Plus In der Region werden immer mehr Fälle von unberechtigten Corona-Impfungen bekannt. Sie sind geeignet, den gesellschaftlichen Zusammenhalt zu beschädigen.

Die Senioren- und Pflegeheime, Krankenhäuser, ambulanten Pflegeeinrichtungen und Pflegedienste - sie alle haben mit den von ihnen Betreuten, den Mitarbeitern und Angehörigen ein fürchterliches, nervenaufreibendes, weit über die Grenzen der persönlichen Belastbarkeit hinausgehendes Jahr hinter sich. Corona hat ihnen alles abverlangt und tut es noch immer. Mit dem Impfstoff verbindet sich die Hoffnung auf eine Rückkehr in ein normaleres Leben mit offeneren Häusern und weniger Angst, sich oder andere anzustecken.

Doch solange er knapp ist, muss er – wie es die Ständige Impfkommission vorsieht – den vulnerabelsten Gruppen vorbehalten bleiben: Alten und Kranken. Sind sie geimpft, so die Hoffnung, verringert das die Zahl der schweren Verläufe, Todesfälle und Krankenhauseinweisungen. Die Priorisierung der Impfkommission mag ihre Schwächen haben – wie immer, wenn eine allgemeine Regel auf viele konkrete Fälle angewendet wird. Aber wenn Impfungen – sei es auch aus dem menschlich nachvollziehbaren Gedanken, Angehörige, Mitarbeiter oder Helfer zu schützen – nicht regelkonform vergeben werden, ist der Willkür Tür und Tor geöffnet.

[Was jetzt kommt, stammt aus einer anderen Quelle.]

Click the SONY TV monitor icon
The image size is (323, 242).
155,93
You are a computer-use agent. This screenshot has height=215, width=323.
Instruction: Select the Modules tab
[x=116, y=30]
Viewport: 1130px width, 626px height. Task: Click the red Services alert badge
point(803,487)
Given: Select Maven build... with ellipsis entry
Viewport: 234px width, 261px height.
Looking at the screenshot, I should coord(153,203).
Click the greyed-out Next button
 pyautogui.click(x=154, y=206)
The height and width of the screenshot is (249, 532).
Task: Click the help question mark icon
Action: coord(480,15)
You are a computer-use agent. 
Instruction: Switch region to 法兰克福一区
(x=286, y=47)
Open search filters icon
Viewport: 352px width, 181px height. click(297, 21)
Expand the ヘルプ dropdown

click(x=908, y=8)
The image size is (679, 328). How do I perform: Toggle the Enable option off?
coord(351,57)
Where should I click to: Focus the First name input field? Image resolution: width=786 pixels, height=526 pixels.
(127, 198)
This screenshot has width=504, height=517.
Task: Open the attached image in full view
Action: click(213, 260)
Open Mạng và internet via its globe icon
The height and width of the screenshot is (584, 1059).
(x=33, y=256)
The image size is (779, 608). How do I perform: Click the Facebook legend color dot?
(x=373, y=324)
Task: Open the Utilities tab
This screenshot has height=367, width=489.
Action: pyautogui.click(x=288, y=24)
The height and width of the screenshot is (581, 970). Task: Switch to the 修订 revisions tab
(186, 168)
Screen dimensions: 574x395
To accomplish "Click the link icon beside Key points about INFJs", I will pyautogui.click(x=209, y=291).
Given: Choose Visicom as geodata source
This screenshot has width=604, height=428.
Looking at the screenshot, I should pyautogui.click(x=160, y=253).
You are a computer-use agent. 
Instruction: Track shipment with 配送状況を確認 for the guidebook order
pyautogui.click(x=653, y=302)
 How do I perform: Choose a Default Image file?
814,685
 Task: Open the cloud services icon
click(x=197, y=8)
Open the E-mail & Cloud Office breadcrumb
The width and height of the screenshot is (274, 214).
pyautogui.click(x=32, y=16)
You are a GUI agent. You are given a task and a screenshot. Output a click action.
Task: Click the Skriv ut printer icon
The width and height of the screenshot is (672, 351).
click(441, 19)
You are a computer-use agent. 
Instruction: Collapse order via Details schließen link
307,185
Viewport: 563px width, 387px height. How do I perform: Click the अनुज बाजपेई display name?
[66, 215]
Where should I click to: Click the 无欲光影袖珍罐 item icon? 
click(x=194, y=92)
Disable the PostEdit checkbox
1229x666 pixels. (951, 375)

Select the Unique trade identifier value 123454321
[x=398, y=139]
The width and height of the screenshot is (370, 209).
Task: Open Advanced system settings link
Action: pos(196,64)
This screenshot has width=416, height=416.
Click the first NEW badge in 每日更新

Caritas ist um Offenheit und Wiedergutmachung bemüht

Der Caritas ist zugutezuhalten, dass sie nach den Ereignissen in Pöttmes um Offenheit und Wiedergutmachung bemüht ist. Ob es auch dazu gekommen wäre, wenn nichts über die unberechtigten Impfungen an die Öffentlichkeit gedrungen wäre? Die AWO begründet die fragwürdigen Impfungen unter anderem ihres Vorstandsvorsitzenden in einem Friedberger Heim im Januar am Montag unter anderem mit der Aufrechterhaltung des Heimbetriebes und der besonderen Sensibilität infolge der Corona-Todesfälle in ihren Heimen.

Nach den bekannt gewordenen, unterschiedlich gelagerten Fällen in der Region ist klar: Bei Sammelimpfungen muss genauer hingeschaut werden. Der Eindruck, dass hier nicht immer alles mit rechten Dingen zugeht, ist geeignet, dem gesellschaftlichen Zusammenhalt zu schaden. Wer geduldig gewartet hätte, bis er dran ist, tut das womöglich nicht mehr, wenn er das Gefühl hat, dass andere sich vordrängen oder bevorzugt werden. Das hat nichts mit einer Neiddebatte zu tun. Sondern damit, dass jeder darauf vertrauen können sollte, dass alle sich ehrlich und solidarisch an die gleichen Regeln halten.